Fig. 1: Summary of effects of PS1 FAD mutations on enzyme-substrate interactions of the APP bound γ-secretase complex.

a Cryo-EM structure of γ-secretase complex with APP bound (PDB: 6IYC) and locations of six PS1 FAD mutation residues (red spheres). The four components of γ-secretase are Nicastrin (NCT, green), Presenilin-1 (PS1, teal), Aph-1 (yellow) and Pen-2 (magenta). APP is shown in orange. b Anti-FLAG immunoblots and quantification of total AICD (black), AICD50-99 (red), and AICD49-99 (blue)-FLAG levels generated from the ε cleavage of APP by the WT and FAD mutants of γ-secretase by densitometry. Purified C100-FLAG at a range of known concentrations was used to generate a standard curve. c MALDI-TOF mass spectrometry (MS) detection of AICD50-99 and AICD49-99 products generated from the ε cleavage of APP by the WT and PS1 FAD mutants of γ-secretase.

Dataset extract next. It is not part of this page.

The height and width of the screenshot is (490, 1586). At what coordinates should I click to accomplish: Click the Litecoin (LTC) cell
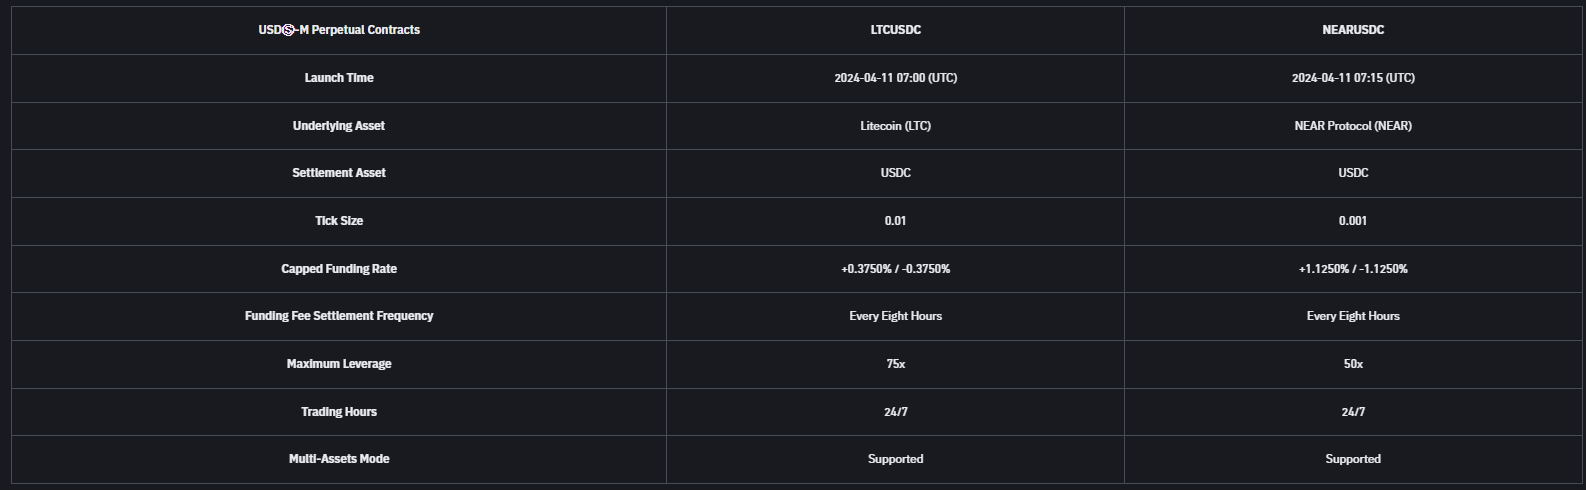(x=895, y=126)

T-tests were performed, and the resulting p values were added along with the ratios to highlight the significance of the ratios determined for the PS1 FAD mutants. d–j 2D free energy profiles of the distance between PS1 residues D257 (atom Cγ) and D385 (atom Cγ) and distance between PS1 residue D385 (protonated oxygen) and APP residue L49 (carbonyl oxygen) in the WT (d) and P117L (e), I143T (f), L166P (g), G384A (h), L435F (i), and L286V (j) FAD mutants of APP bound γ-secretase. The low-energy conformational states are labeled “Active”, “Inhibited”, and “I1”–“I5”.